A Pale, Cold Night
by Melissa R. Mendelson
It was 7:30 in the morning. The small office was just stirring. Some corners were still dark. The coffee machine rumbled off in the distance. The cleaner hummed to himself as he mopped the tiled floors, and I typed away on my reports. It was just another morning, and the sun was starting to rise. And it was time for my first cup of coffee.
I walked through the hallway, trying not to slip on the floor. I was a short distance away from the break room, and the dark corridors chased me like shadows. I passed by the windows. Most of them faced the back of the building, and all you saw were trees, so many damn trees. Then, I noticed that the trees were all bare, which was strange, but then again, it was December.
There was one window right by the break room that faced the other way, and I saw headlights. My coworkers were arriving, and the parking lot was starting to fill up. And the sky was an amazing pink color. I thought the sun would have risen by now, but the sky was beautiful. And my coworkers stood outside, captivated by its beauty.
Suddenly, a gentle rain fell from the sky. It was like pink mist, settling over their skin, and my coworkers looked at it in wonder. Then, their smiles turned into screams, and they started to smack at their hands, their faces. They looked up at me in horror, screaming louder, and their skin began to melt. Their eyes turned into white goo, and bone stuck out from smooshed, pale spots. And they dropped to the ground. Their screams stopped.
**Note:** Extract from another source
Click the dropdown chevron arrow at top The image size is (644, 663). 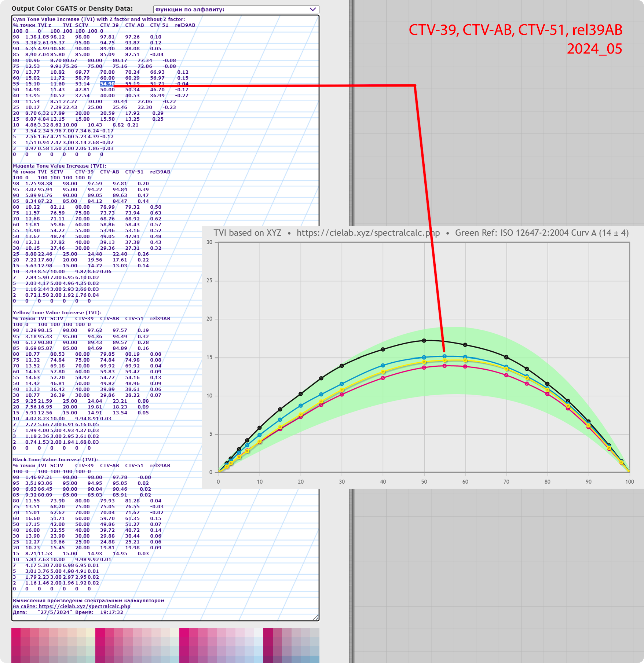(312, 10)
A moment later, they stood and turned toward the building. Their skeletal structures shined against the pink mist. Their jaws locked in smile. Their phalanges waved at me in the air. Then, they stepped closer, and I knew that they were coming in. And I ran to the office door, getting there just in time to lock it. As the lock clicked into place, I looked up and stared into the eye sockets of what used to be my coworker.
Someone screamed from behind me. I spun around, facing five coworkers. They had made it inside just before the pink mist had fallen, and now they were staring out the door at the horror that waited for us. Most of us were women, but there were two men including the cleaner. Their faces were stricken with panic, and one woman screamed and screamed. Her screams were grating on my nerves, but it was distracting me from what stood on the other side of the door.
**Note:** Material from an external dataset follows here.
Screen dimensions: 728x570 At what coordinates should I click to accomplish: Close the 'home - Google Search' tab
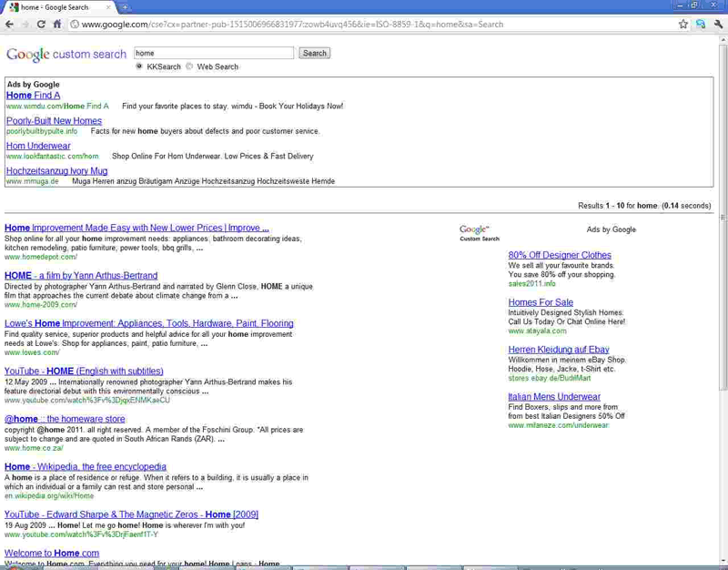(x=108, y=7)
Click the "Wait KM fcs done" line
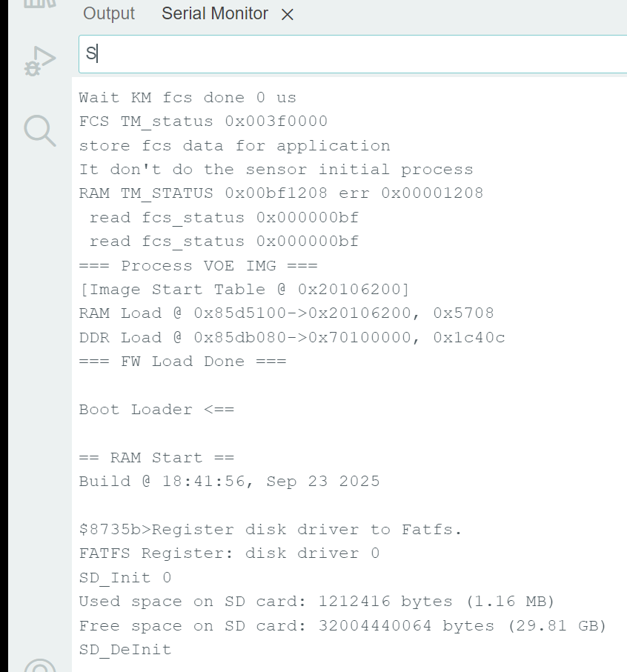 (x=188, y=98)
“I can’t be here,” the other man declared. “I can’t be here,” and he tore down the hallway.
With horror, I realized where he was going. There was another door in the break room. It couldn’t be open from the outside, but if he opened it, they would come in. And they couldn’t come in. If they came in, then we were all dead, and I pounded the floor, chasing after him, nearly slipping on my ass. But I made it just in time to see him open the door.
“See? They’re not out here.” He turned toward me, still holding the door open. “It’s safe. We can leave,” and then one of those skeletal creatures stepped into sight, grabbed hold of him and yanked him outside.
I ran toward the door and tried to close it. Skeletal hands wrapped along the side, trying to keep it open, but I pulled it harder. Finally, the door slammed shut, and skeletal fingers dropped at my feet. I looked up through the little glass window in the door and stared at a skeletal face, and the skeletal face leaned closer, daring me to open the door. But I refused.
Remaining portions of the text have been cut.